You gotta have heart. And indeed a healthy heart was once considered essential to human life. But today, medical technology has come so far in developing assistive devices designed to take over essential functions of faltering hearts that patients with diseased organs are living longer and better than ever before.
Heart disease remains a primary cause of death in Canada, the United States and much of the rest of the world. But since the mid-1980s, artificial-heart technology has been advancing by quantum leaps, and today hundreds of patients on the ever-lengthening waiting lists for heart transplants are going home to near-normal lives while they wait. These patients have a pump implanted inside the abdominal wall to provide circulatory support to the heart.
The ventricular assist device (VAD) takes over most of the workload of pumping blood through the heart, most often supporting the left ventricle, the heart's main pumping chamber. It takes in blood through a conduit connected to the heart and forces it back into the body's arterial system. The VAD is a self-regulating system that responds to the changing heartbeat and circulatory demands of the patient's activity level and is powered by an external battery pack, connected through the skin by a thin tube containing power wires.

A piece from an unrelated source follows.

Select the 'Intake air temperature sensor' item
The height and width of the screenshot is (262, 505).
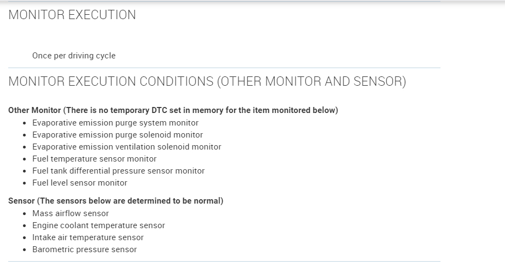(x=88, y=237)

"There have been several thousand implants of these devices in various countries around the world and the technology has proven itself to be very helpful in keeping the sickest patients in heart failure alive," says Dr. Paul Hendry, a cardiac surgeon and director of the circulatory and mechanical-devices section at the University of Ottawa Heart Institute.
Patients who have the portable devices can be quite mobile and resume most of their activities, Hendry says. "Some go back to work. One of our people is starting university. One is raising a family. So it's certainly much better than being in end-stage heart failure."
Among the several such devices available on the world market, a Canadian product, the Novacor Left Ventricle Assist System (LVAS), manufactured by the Ottawa-based World Heart corporation, is said to be known for durability and reliability. It's been implanted in approximately 1,300 patients in 90 centres worldwide. Of those patients, 95 have been supported on it for more than a year and two have surpassed the four-year milestone. Last month the North American record holder, Pete Kenyon, a 63-year-old Connecticut insurance salesman, received his heart transplant after more than three years supported by the device.
While the LVAS's primary purpose has been as a bridge to transplantation, it may soon provide an alternative for patients who are not candidates for a new organ and are dependent on intravenous medication.
The INTrEPID study (it stands for Investigation of Non-Transplant-Eligible Patients who are Inotrope [or intravenous drug] Dependent) has already begun in the U.S. and will be expanded to five or six Canadian centres to be identified over the coming weeks, says Hendry, who is the principal investigator for the Canadian trials.
"Those patients who are not transplant candidates but who would otherwise survive an operation, who are in bad heart failure, who are failing medical management and have to be on intravenous drugs to keep their heart function up are candidates for this study," he says. "We're going to be looking to see whether they would benefit from one of these devices … We expect that these people will live longer and feel better for whatever time they have."
It's good news on a number of fronts.
Hendry says the supply of donor hearts in Canada has plateaued and even decreased. "We are doing a couple hundred transplants a year across Canada and there's several thousand people who could benefit from a heart transplant if the hearts were there. It's in those patients we hope a mechanical option might be available."
And, despite the expense in manufacturing the complex assistive devices, there's definitely an economic benefit in getting chronic-heart patients out of hospital and cutting costs from health-care budgets, he adds.
But when Hendry said, "These things aren’t cheap," he wasn’t kidding." The cost of one LVAS is approximately $70,000 US, indicates the manufacturer World Heart. In Ontario, the provincial health plan covers the cost.
The best news for patients is in the improved quality of life, possibly for many years, for recipients of the devices. And that will only get better with the next generation of VADs.
The HeartSaver, developed at the Ottawa Heart Institute and also produced by World Heart, could be in human trials later this year. Similar to the LVAS, it's a smaller, completely internal device with implanted pump and back-up battery with no wires or cables perforating the skin. An electromagnetic energy-transfer system will allow communication through the skin between the pump and the external components.
Once approved for general use, Hendry says the HeartSaver will be available as an permanent alternative to transplant.